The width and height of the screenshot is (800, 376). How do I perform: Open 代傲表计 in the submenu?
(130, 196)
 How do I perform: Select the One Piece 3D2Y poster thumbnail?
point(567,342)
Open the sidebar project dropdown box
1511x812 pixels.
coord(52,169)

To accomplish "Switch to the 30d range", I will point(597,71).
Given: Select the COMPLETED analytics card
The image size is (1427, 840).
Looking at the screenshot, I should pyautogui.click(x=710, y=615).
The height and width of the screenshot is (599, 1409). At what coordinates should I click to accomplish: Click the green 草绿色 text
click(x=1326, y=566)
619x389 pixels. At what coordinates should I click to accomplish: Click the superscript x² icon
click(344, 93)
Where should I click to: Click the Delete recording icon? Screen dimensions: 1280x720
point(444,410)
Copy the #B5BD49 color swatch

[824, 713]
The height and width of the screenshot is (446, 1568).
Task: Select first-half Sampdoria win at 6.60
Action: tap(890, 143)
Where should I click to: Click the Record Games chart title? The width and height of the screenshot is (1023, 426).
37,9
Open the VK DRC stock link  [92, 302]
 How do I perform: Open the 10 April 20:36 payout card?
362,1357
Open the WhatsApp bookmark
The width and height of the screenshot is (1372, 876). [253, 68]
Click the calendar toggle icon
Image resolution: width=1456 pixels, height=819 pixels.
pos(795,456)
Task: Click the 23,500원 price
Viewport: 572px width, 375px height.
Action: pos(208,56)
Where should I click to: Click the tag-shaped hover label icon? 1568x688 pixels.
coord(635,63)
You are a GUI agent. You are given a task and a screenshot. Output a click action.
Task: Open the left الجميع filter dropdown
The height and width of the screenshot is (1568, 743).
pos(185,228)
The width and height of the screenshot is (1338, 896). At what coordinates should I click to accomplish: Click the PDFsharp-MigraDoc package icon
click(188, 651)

• AIM OF THE EXERCISE: Update the records above, changing every "At what coordinates should I click to accomplish" to "Which point should I click to carry out". Leave everything else as it is.

• FULL OUTPUT:
The width and height of the screenshot is (800, 376). How do I perform: Open 代傲表计 in the submenu?
(130, 196)
 How do I perform: Select the One Piece 3D2Y poster thumbnail?
point(567,342)
Open the sidebar project dropdown box
1511x812 pixels.
coord(52,169)

To accomplish "Switch to the 30d range", I will point(597,71).
Given: Select the COMPLETED analytics card
The image size is (1427, 840).
Looking at the screenshot, I should pyautogui.click(x=710, y=615).
The height and width of the screenshot is (599, 1409). Which point should I click to carry out: Click the green 草绿色 text
click(x=1326, y=566)
619x389 pixels. Which point should I click to carry out: Click the superscript x² icon
click(344, 93)
Where should I click to: Click the Delete recording icon? Screen dimensions: 1280x720
point(444,410)
Copy the #B5BD49 color swatch

[824, 713]
The height and width of the screenshot is (446, 1568).
Task: Select first-half Sampdoria win at 6.60
Action: tap(890, 143)
Where should I click to: Click the Record Games chart title? The width and height of the screenshot is (1023, 426).
37,9
Open the VK DRC stock link  [92, 302]
 How do I perform: Open the 10 April 20:36 payout card?
362,1357
Open the WhatsApp bookmark
The width and height of the screenshot is (1372, 876). [253, 68]
Click the calendar toggle icon
Image resolution: width=1456 pixels, height=819 pixels.
pos(795,456)
Task: Click the 23,500원 price
Viewport: 572px width, 375px height.
Action: pos(208,56)
Where should I click to: Click the tag-shaped hover label icon? 1568x688 pixels.
coord(635,63)
You are a GUI agent. You are given a task and a screenshot. Output a click action.
Task: Open the left الجميع filter dropdown
The height and width of the screenshot is (1568, 743).
pos(185,228)
The width and height of the screenshot is (1338, 896). Which point should I click to carry out: Click the PDFsharp-MigraDoc package icon
click(188, 651)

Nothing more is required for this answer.